At a high level, we use something like one socket/component/interface. So, if we have a machine with two NICs and we do audio, video, and datachannel with no mux, we would expect something like 8 sockets used/peerconnection. So, I think there are two questions here: 1. Are the peerconnections being cleaned up? 2. If they are, are the sockets being closed upon cleanup?
(In reply to Eric Rescorla (:ekr) from comment #19) > 1. Are the peerconnections being cleaned up? > 2. If they are, are the sockets being closed upon cleanup? From what I've seen, they're cleaned up when the page goes away, but apparently not before that. I added code to force GC between each iteration, but the problem remains. So it does appear that we may have an issue with GC on a single page. Digging...
That's identical to what I have seen, Adam. Thank you for looking into it.
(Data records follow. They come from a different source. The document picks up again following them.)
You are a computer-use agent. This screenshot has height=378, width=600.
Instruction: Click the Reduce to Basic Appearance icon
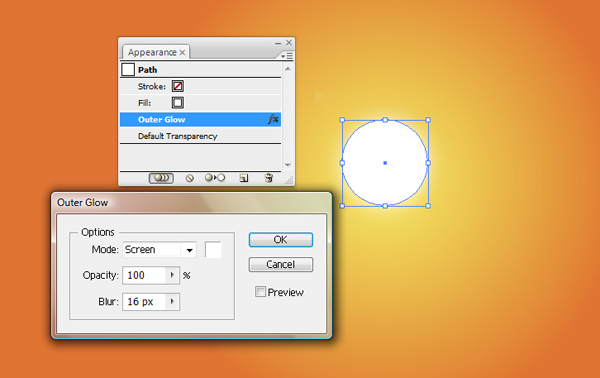pos(215,178)
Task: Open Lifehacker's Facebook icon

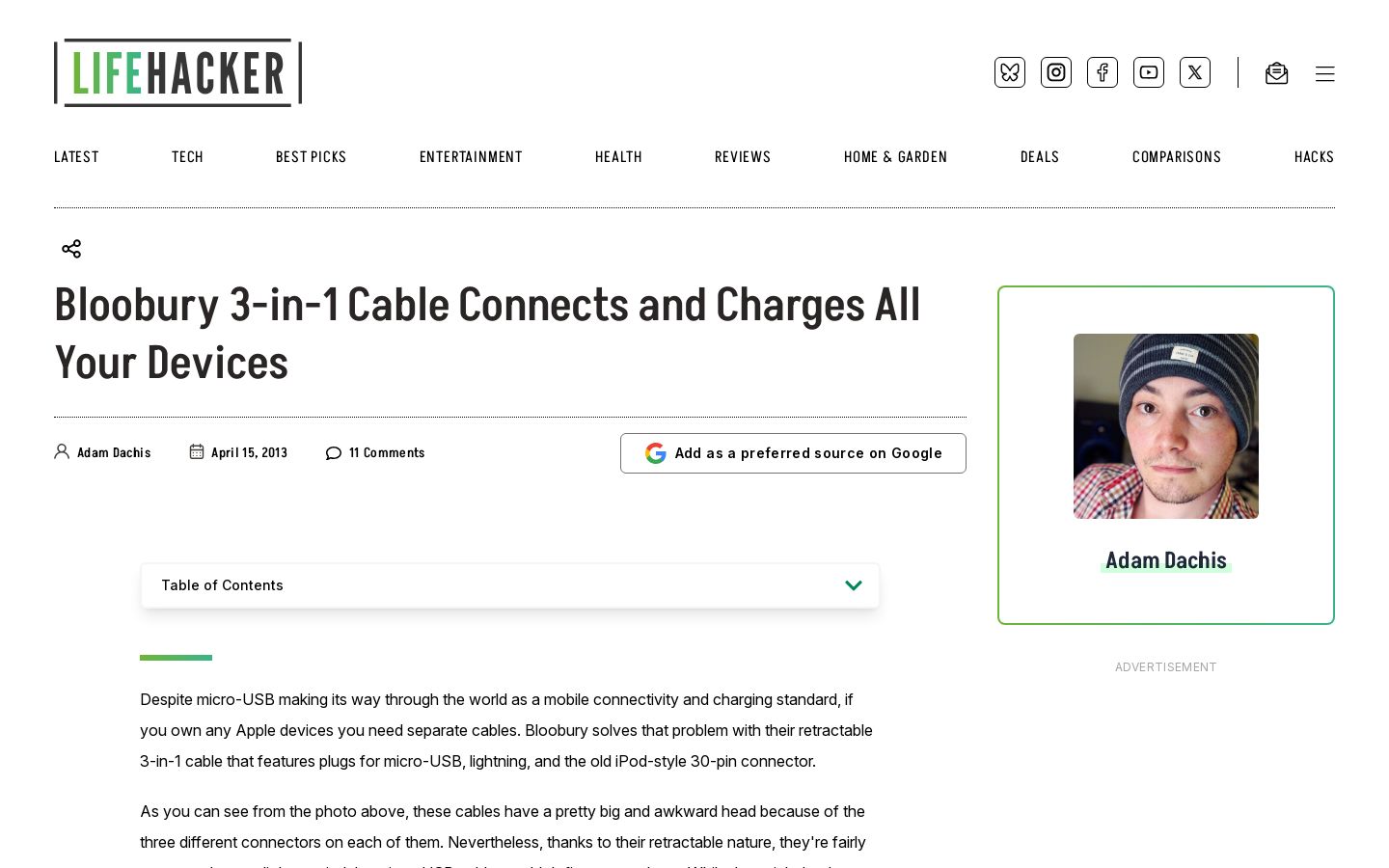Action: pos(1103,72)
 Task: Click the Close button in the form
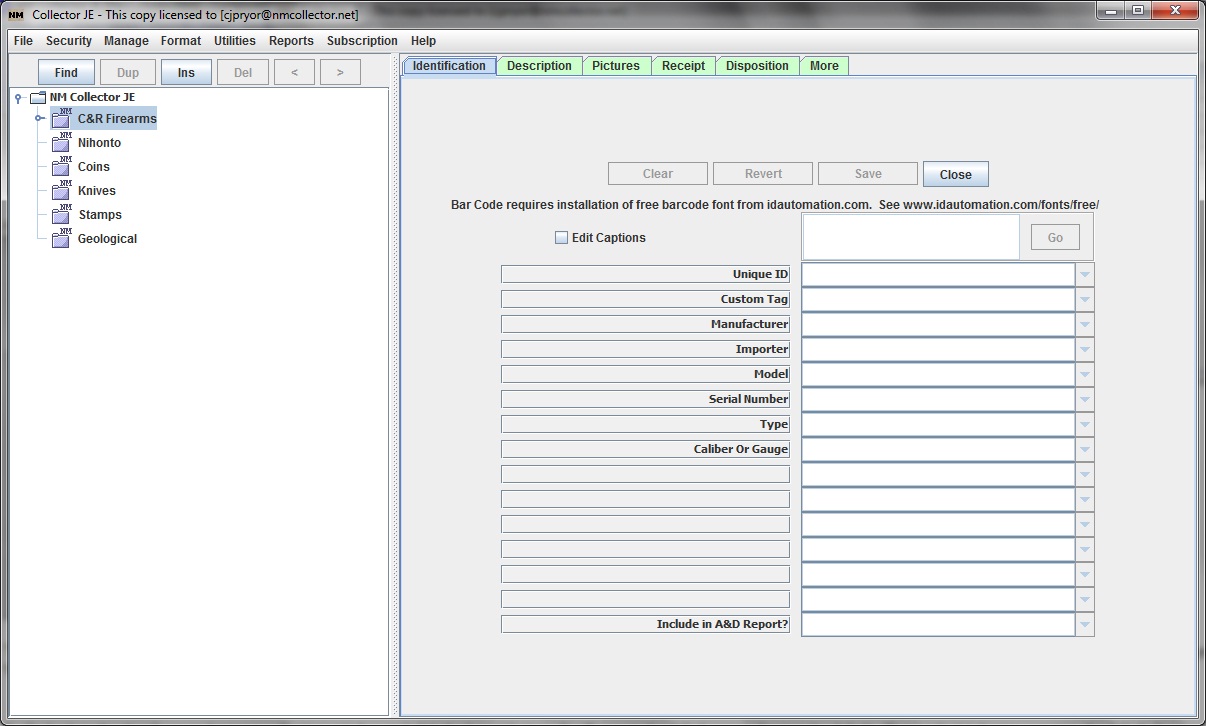pos(955,174)
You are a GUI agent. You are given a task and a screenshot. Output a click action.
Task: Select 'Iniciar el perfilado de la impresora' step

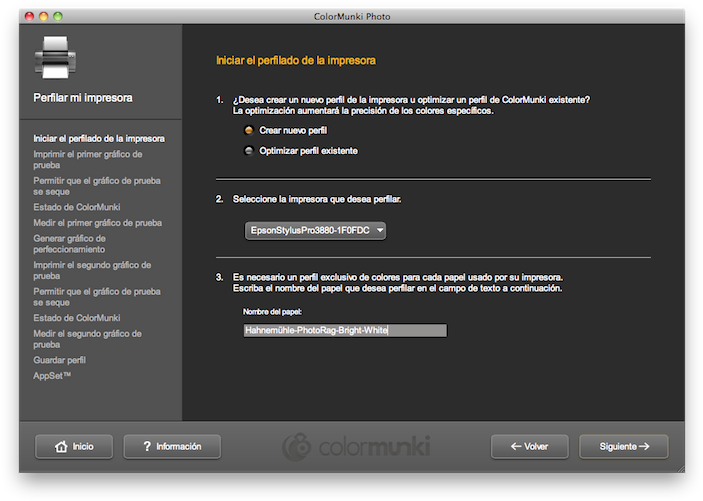(99, 138)
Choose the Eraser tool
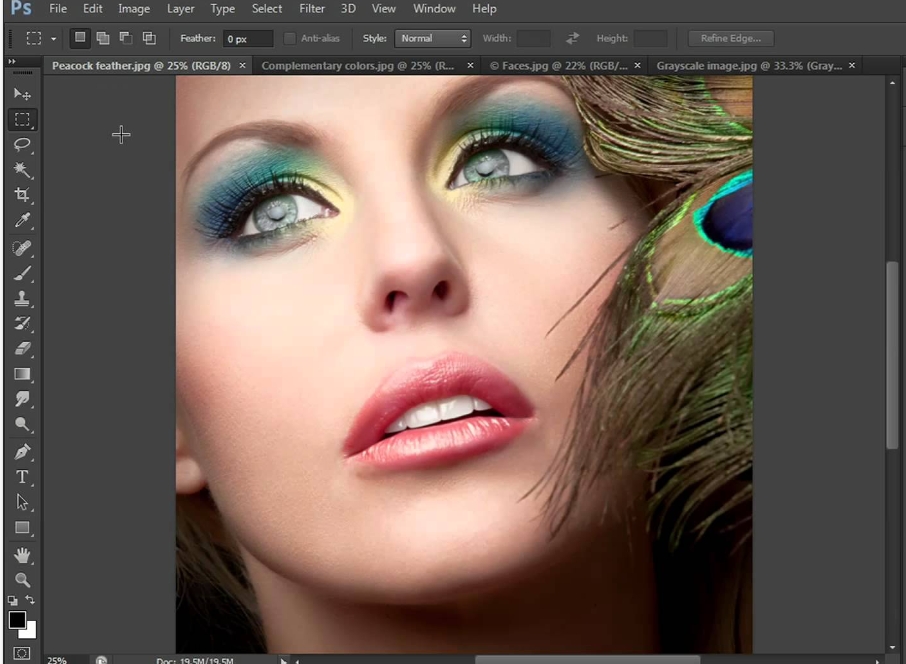 pyautogui.click(x=22, y=349)
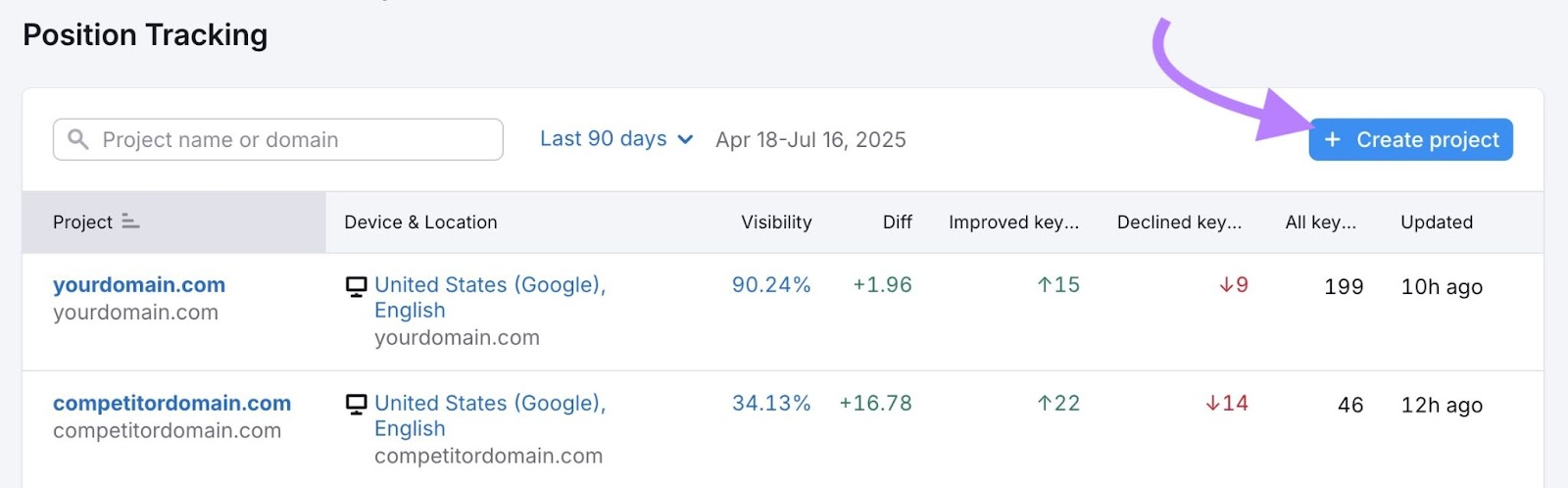Sort by Updated column header
The height and width of the screenshot is (488, 1568).
1436,222

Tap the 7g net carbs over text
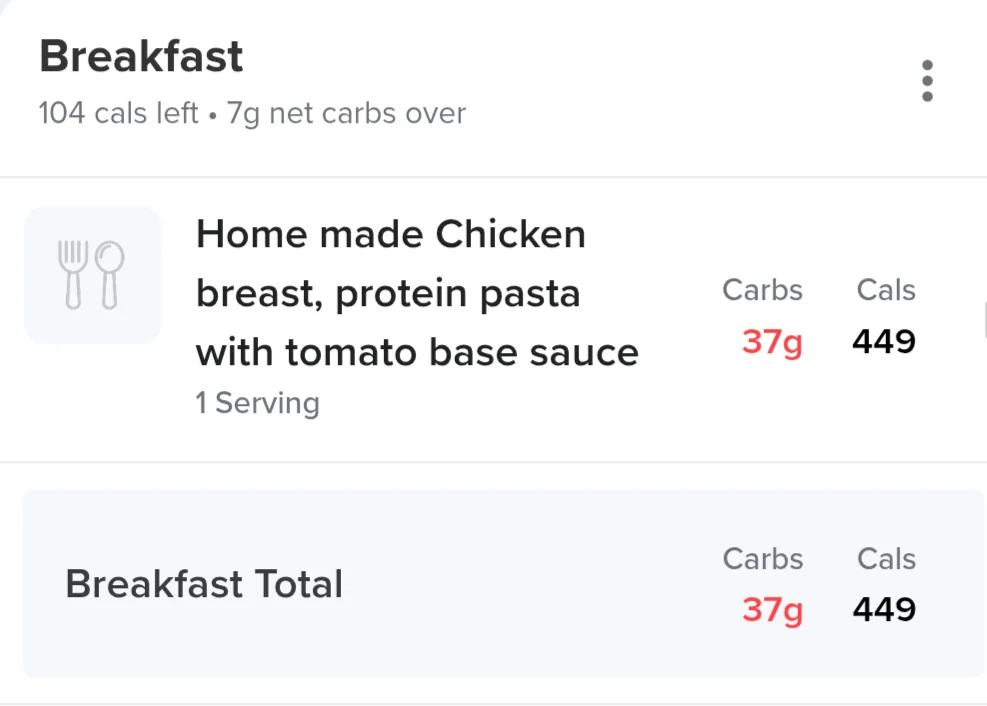346,114
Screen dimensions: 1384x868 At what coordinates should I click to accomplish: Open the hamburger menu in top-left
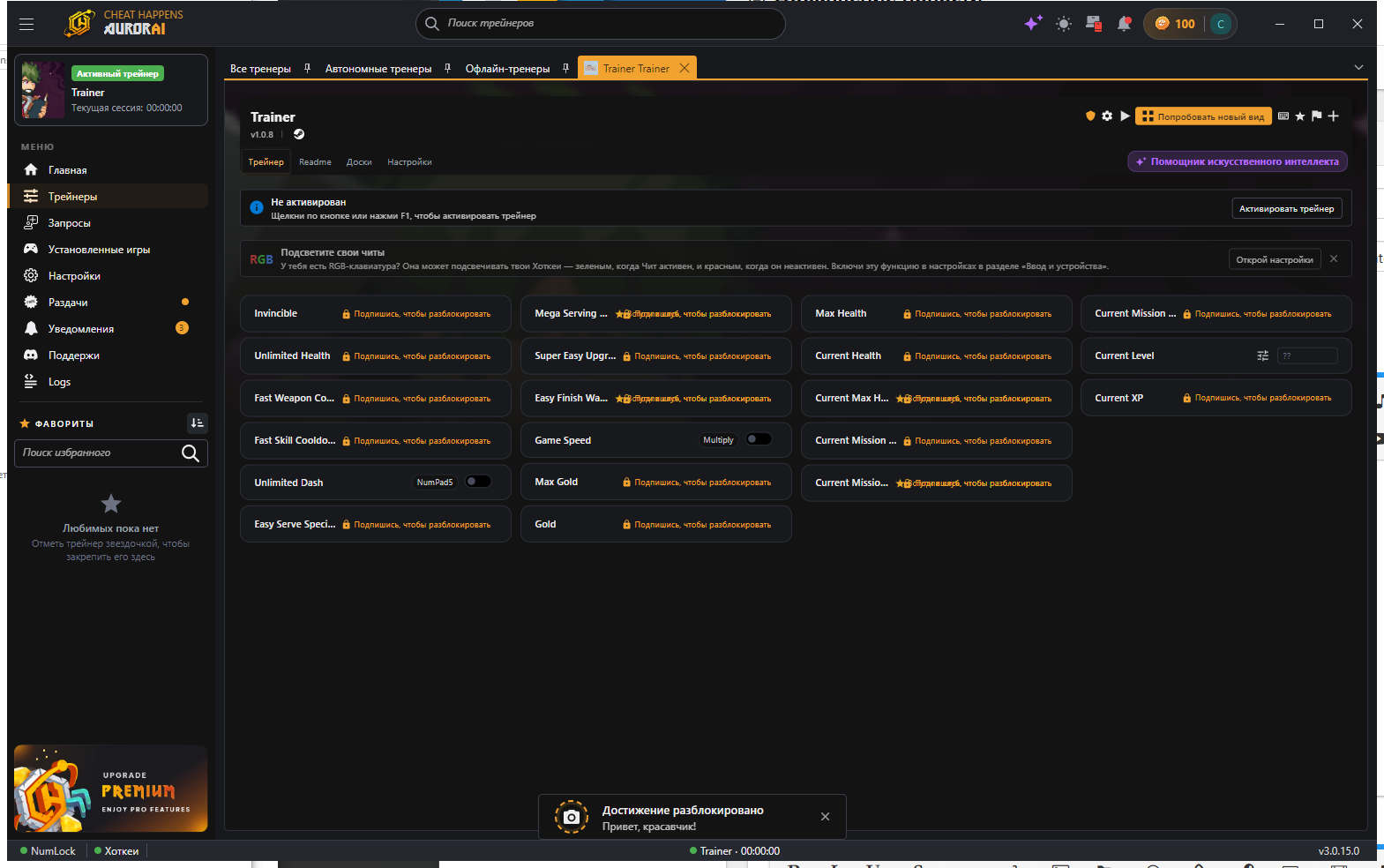(26, 24)
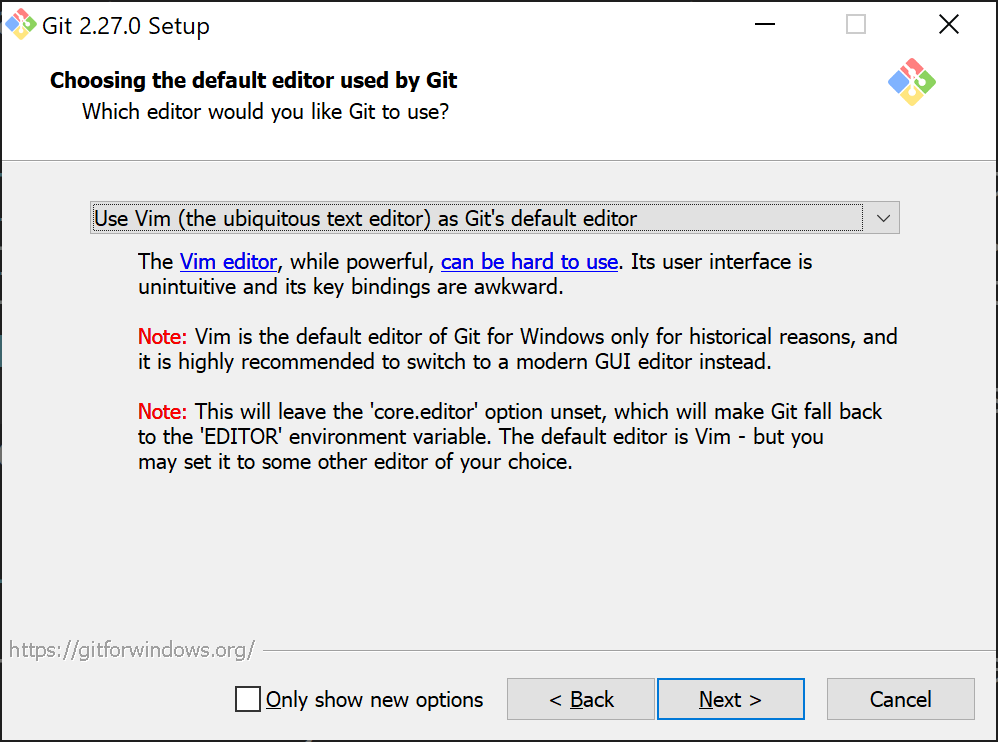The image size is (998, 742).
Task: Click the dropdown arrow on the editor selector
Action: coord(882,217)
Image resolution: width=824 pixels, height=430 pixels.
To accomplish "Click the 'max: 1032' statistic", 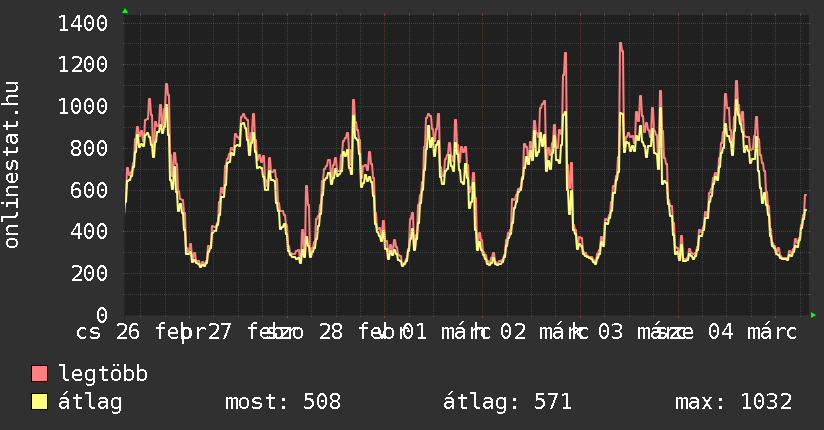I will (733, 402).
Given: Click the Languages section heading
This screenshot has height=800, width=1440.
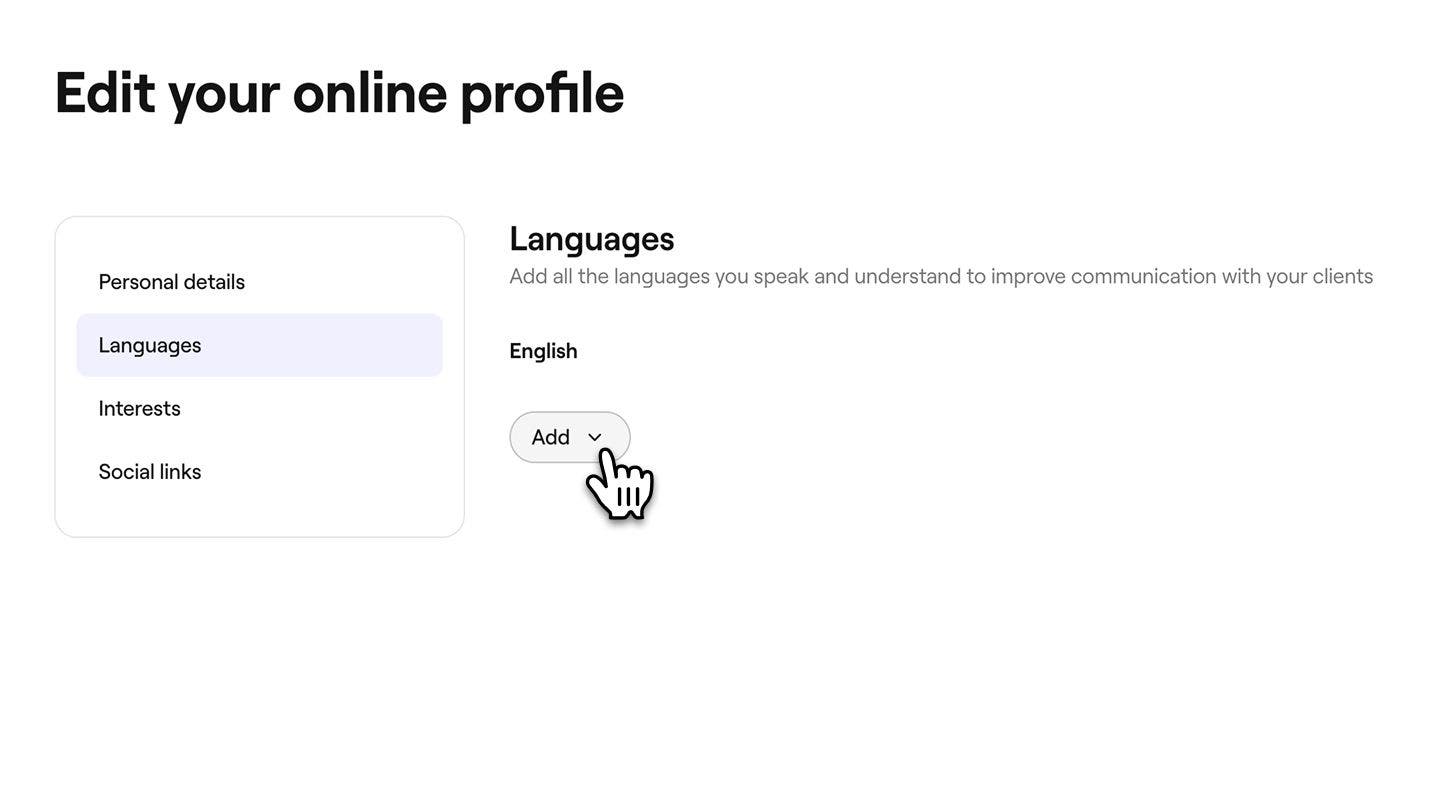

Summary: Failure '0x80004005' in IPeerConnection.initialize when creating too many (>20) peer connection instances → PeerConnection instances not GC'ed until page gets closed (failure '0x80004005' in IPeerConnection.initialize)
Slightly related to this bug, I've filed Bug 827982 to produce a more useful error response in this situation.
I'm attaching a revised test case that forces garbage collection and cycle collection at the start of each iteration, as this is fundamentally a GC/CC bug. We probably want to also investigate what it would take to more aggressively collect PC instances, since they do tend to take a lot of resources when they're first instantiated.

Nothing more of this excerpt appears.